Avec le retour de Donald Trump à la présidence américaine en janvier 2025, la pression s'est faite plus directe, plus abrupte, mêlant rhétorique de désengagement et ultimatums diplomatiques. C'est dans ce contexte de contrainte assumée que les Européens ont commencé à réaligner sérieusement leurs trajectoires budgétaires. Le choc de la guerre a accéléré les révisions budgétaires, mais de manière inégale et, malgré une faible tentative de renouveler l'Europe de la défense, les alliés sont rapidement, rentrés dans le range, pour former le pilier européen de l'OTAN 3.0. Alors, avant le sommet d'Ankara, les 7 et 8 juillet 2026, l'objectif, pour Mark Rutte, est de montrer à l'Oncle Sam que l'Europe est prête.



Ramstein Flag : l'intégration nordique testée en conditions réelles

L'exercice Ramstein Flag 2026, qui a réuni les forces aériennes alliées en Scandinavie sous la supervision de l'amiral Cavo Dragone, constitue un message géopolitique adressé à Moscou. Depuis les deux derniers entrants de l'Alliance, Finlande et Suède, qui sont pleinement opérationnels dans le dispositif, l'OTAN trace ses lignes rouges. La présence du président du Comité militaire de l'OTAN sur le terrain, à la base de Kallax, confère à l'exercice une dimension politique. Le flanc nord est désormais un espace de dissuasion intégré, avec une profondeur stratégique considérablement élargie en mer Baltique (NDLR : en plus de la présidence du conseil de la baltique, par la Pologne) et vers l'Arctique (NDLR : à ce titre, le Canada renforce ses capacités de surveillance dans le grand Nord).


Le dossier ukrainien, en arrière-plan permanent

La participation de Radmila Shekerinska à la conférence de Gdańsk mérite d'être lue en relation avec le reste de la semaine, et non comme un événement isolé.

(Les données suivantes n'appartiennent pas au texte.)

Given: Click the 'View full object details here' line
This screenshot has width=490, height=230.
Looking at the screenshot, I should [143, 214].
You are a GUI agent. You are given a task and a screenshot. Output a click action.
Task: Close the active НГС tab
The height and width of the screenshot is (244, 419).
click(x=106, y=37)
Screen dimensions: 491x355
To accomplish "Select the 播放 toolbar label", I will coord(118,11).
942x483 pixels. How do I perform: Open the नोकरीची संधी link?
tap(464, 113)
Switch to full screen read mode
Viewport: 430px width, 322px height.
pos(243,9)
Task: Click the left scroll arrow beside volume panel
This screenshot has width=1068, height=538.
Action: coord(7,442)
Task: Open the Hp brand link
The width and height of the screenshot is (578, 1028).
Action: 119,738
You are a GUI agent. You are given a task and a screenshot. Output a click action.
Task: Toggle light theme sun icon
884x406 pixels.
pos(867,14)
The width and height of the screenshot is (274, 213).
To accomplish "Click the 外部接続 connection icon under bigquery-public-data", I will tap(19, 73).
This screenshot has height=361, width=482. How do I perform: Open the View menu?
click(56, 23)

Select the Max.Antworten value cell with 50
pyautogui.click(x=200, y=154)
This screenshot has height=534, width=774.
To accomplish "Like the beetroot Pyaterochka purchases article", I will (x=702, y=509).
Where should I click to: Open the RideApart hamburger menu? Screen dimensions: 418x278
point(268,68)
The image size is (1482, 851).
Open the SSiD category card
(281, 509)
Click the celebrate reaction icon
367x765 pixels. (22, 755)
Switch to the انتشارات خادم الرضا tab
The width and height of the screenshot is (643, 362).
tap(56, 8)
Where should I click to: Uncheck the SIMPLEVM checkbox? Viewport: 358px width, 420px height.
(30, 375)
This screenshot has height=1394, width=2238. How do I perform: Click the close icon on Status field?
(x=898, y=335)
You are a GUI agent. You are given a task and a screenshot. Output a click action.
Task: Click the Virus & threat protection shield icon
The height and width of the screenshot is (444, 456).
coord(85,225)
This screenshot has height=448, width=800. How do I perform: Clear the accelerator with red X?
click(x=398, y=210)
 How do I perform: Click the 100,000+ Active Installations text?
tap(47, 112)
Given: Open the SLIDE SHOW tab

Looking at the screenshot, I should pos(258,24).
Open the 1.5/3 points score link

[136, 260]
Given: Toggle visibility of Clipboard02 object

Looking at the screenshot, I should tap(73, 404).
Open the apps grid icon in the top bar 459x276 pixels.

L'Ukraine, présente au G7, semble détenir, désormais, le soutien de Donald Trump. Le front, s'il est satble, semble être favorable aux ukrainiens. La question de l'adhésion ukrainienne à l'Alliance, délibérément écartée de l'agenda d'Ankara pour ne pas fracturer le consensus, est cependant sous-jacente à chacune de ces initiatives (en plus du processus d'adhésion à l'UE).


La secrétaire générale déléguée a souligné que soutenir l’Ukraine aujourd’hui contribuait à la sécurité de l’ensemble de la zone euro-atlantique, tout en aidant les Alliés à renforcer leurs propres capacités de dissuasion et de défense, par l’innovation et la coopération.

Le sommet d'Ankara : un rendez-vous sous tension maîtrisée ?


Le choix d'Ankara comme lieu de sommet n'est pas neutre. La Turquie, membre fondateur, accueille ainsi un événement qui marque, symboliquement, sa réintégration dans le consensus atlantique après des années de friction — autour de l'achat du système russe S-400, du blocage des candidatures nordiques, ou des médiations parallèles dans le conflit ukrainien. Les discussions qui seront à l'ordre du jour sont déjà planifiée : efficacité des Bases Industrielles et Technologiques de Défense, innovation, dissuasion nucléaire et soutien à l'Ukraine.


Pour Rutte, réussir ce sommet implique de maintenir une cohésion entre des alliés aux intérêts divergents, de satisfaire les attentes américaines en matière de dépenses, et de ne pas fermer la porte à l'Ukraine sans pour autant l'ouvrir. C'est l'exercice d'équilibre classique du secrétaire général de l'OTAN, mais rarement avec des enjeux aussi élevés.